NOI

Riproduzione astratta colorata in un quadro in un'illuminazione di galleria d'arte

Questo dipinto nasce dall’ascolto di testimonianze raccolte attorno al tema dell’identità.

L’opera è stata realizzata in occasione di un concorso artistico che invitava a riflettere su questa parola. Di fronte a questa proposta ho sentito il desiderio di provare a costruire un “noi” in cui nessuno si sentisse escluso.

Per questo ho posto alle persone una domanda semplice: “Come vedi te stesso?”

Le risposte non cercavano di definire l’identità in modo teorico. Raccontavano piuttosto esperienze, percezioni, momenti di vita, modi diversi di abitare sé stessi nel mondo.

Sono emerse voci molto diverse tra loro: storie personali, frammenti di esperienza, parole che parlavano di cambiamento, ricerca, appartenenza e libertà.

Il dipinto nasce come restituzione visiva di questo ascolto.

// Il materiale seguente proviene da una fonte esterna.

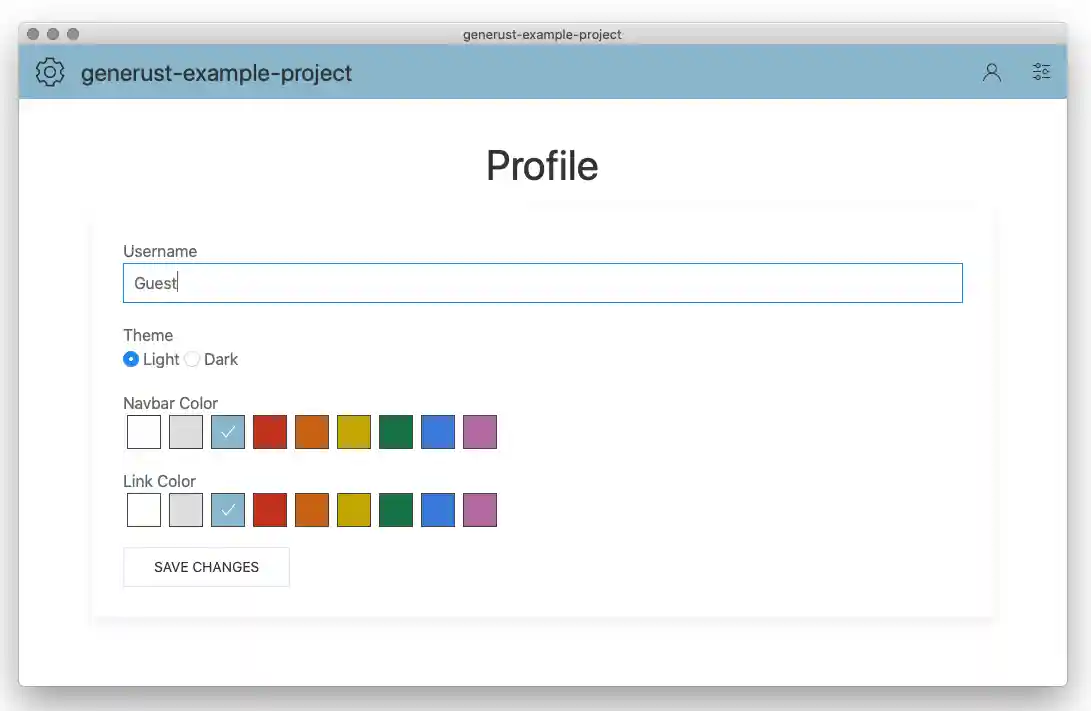The height and width of the screenshot is (711, 1091).
Task: Switch to the Dark theme
Action: click(192, 359)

Non rappresenta una singola identità, ma custodisce il campo di presenze che le testimonianze hanno fatto emergere.

Il noi che appare nell’opera non è una definizione chiusa. È uno spazio aperto, generato dall’incontro tra molte voci.

Questo lavoro è stato selezionato per essere esposto presso Galleria Spazio 1b a Lugano, in occasione del primo Pride del Canton Ticino.

Come vedi te stesso?

Le voci che hanno generato l’opera (in ordine sparso): Annibale, Adriana, Paola, Ursula, Martina, Shendra, Alessia, Monika, Elisabetta, Monique, Roberta, Salinger, Luca, Manuela, Ettore, Silvia, Vittoria, Anita, Chiara, Ezio, Eliana, Elena, Noah, Nadia, Riccardo, Miika, Tiziana, Patrizia, Katia, Anonima, Maria Giulia, Bruno, Anonima, Giovanna, Marilù, Antonella, Mary e Natascia, a cui va il mio più sentito grazie ❤️.

Informazioni essenziali

Le testimonianze

Per questo dipinto sono arrivate 38 testimonianze.

A ogni persona è stata posta la stessa domanda: “Come vedi te stesso?”

Le risposte hanno aperto un campo di esperienze molto diverse tra loro: percezioni di sé, passaggi di vita, modi differenti di abitare la propria identità.

La clip qui sotto raccoglie un montaggio delle voci ricevute. Non segue un ordine narrativo, ma restituisce il campo umano da cui il dipinto è nato.

Ascoltate insieme, queste testimonianze fanno emergere un noi composto da molte singolarità.